Лишь услышав приветственные крики пехотинцев, Фредерик понял, что до сих пор сжимает в руке обнаженную саблю, что его сапоги и круп Нуаро перепачканы кровью убитого партизана. Вопреки ожиданиям, Домбровский улыбался. Улыбался ему, Фредерику. В тот момент юноша наконец осознал, что убил врага в первой настоящей схватке. И вспыхнул от гордости.

Не было никаких угрызений совести. Четки и ладанки, все святые во всех храмах этой страны, слепой фанатизм и яростная ненависть к иноземцам-еретикам обернулись сабельным ударом и пролитой кровью. Кошмар французской армии, неуловимые, чудовищные партизаны, растерзавшие несчастного Жуньяка, обрели лица и голоса, пот и кровь; оказалось, что и они порой дрожат от страха и, словно зайцы, спасаются от погони в надежде обмануть смерть.

Почему они сражались с таким упорством? Ведь их сопротивление не имело никакого смысла. Фредерик не понимал, что заставило испанцев встать на защиту принца, о котором они толком ничего не знали, которого не узнали бы, повстречав на улице, труса без воли и чести, присягнувшего новому властителю Европы и добровольно уступившего ему право на свой трон, посмеявшись над преданностью народа. Теперь в Испании правил французский монарх Жозеф Бонапарт, бывший король Неаполитанский, а ничтожество Фердинанд из своего валенсайского изгнания принес ему клятву верности. Весь мир знал об этом, даже испанцы. Но они продолжали яростно отрицать очевидное.

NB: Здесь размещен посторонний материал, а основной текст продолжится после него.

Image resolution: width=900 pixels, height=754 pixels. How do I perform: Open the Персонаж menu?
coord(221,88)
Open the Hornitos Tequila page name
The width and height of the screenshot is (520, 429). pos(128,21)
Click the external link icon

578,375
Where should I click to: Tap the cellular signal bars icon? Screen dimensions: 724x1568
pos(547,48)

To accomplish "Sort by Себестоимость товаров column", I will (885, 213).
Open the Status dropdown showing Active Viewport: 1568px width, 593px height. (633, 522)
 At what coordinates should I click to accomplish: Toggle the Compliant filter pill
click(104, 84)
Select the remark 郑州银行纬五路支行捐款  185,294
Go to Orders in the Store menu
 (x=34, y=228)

Две недели назад в Аранхуэсе молодой офицер получил приглашение на ужин от знатного испанца, дона Альваро Вигаля. Вместе с беднягой Жуньяком они провели целый вечер в старом особняке на берегу Тахо. Хозяин дома был из тех, кого соотечественники презрительно именовали «офранцуженными» за либеральные взгляды и открытое преклонение перед Наполеоном. Седой аристократ с усталыми глазами оказался интересным и благодарным собеседником, он был прекрасно образован, в молодости часто бывал во Франции – дон Альваро с гордостью продемонстрировал гостям свою переписку с Дидро, – а прожитые годы сделали его тонким и беспощадным знатоком человеческой натуры. Сеньор Вигаль давно овдовел, детей у него не было, и больше всего на свете он желал провести остаток жизни в уединении и покое, перелистывая драгоценные тома в своей библиотеке или прогуливаясь среди аллей и гротов чудесного сада, за которым старик ухаживал сам.

Дон Альваро Вигаль бесконечно обрадовался визиту двух молодых офицеров из милой его сердцу страны, обрадовался не в последнюю очередь потому, что они могли хотя бы на время избавить его от привычного одиночества. Разговор шел по-французски – благо испанец свободно владел этим языком. Хозяин и гости поужинали при свечах в серебряных канделябрах, а после перешли в маленькую гостиную, где престарелый лакей, единственный слуга дона Альваро, подал им кофе и сигары.